(Records from a data source)
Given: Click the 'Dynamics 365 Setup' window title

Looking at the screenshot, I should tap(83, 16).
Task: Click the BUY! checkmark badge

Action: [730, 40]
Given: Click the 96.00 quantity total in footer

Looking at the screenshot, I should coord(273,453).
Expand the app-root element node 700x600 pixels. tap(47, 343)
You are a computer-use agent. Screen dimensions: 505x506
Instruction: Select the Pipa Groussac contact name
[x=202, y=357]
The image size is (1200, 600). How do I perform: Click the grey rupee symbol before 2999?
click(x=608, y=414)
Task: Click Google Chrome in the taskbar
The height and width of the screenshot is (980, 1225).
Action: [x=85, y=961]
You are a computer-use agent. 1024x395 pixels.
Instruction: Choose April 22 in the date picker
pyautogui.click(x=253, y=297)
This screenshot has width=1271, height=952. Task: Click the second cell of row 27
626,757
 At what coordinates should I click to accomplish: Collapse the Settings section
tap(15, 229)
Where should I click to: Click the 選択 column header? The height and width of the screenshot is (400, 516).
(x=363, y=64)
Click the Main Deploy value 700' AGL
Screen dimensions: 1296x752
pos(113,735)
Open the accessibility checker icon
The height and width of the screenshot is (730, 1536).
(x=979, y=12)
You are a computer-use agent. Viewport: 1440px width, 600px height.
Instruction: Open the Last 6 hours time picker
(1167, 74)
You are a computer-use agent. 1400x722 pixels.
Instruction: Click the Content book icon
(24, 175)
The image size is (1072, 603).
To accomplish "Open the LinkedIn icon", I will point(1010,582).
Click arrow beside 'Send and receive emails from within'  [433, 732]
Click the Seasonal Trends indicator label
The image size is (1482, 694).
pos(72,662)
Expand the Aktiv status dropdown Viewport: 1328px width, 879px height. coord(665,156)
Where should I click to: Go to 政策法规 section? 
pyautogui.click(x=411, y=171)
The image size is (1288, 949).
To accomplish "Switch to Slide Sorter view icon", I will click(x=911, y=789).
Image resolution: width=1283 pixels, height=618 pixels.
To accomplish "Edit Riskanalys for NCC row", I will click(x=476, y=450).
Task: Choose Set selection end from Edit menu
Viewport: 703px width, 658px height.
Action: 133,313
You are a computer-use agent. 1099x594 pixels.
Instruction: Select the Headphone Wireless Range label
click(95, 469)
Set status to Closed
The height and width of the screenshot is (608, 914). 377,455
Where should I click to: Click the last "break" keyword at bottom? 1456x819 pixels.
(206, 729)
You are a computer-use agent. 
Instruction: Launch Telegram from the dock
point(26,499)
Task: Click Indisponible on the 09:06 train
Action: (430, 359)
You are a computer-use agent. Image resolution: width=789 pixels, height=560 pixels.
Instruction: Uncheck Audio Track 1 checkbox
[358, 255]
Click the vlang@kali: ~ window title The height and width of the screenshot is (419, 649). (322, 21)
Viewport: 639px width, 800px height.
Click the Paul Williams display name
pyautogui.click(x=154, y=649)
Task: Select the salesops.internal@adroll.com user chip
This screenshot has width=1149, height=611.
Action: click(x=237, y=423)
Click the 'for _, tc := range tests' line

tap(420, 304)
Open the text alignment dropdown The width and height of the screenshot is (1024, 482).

EXERCISE DETAILS: State how many lines of the data include the word "resolution", with nothing else.

SOLUTION: 2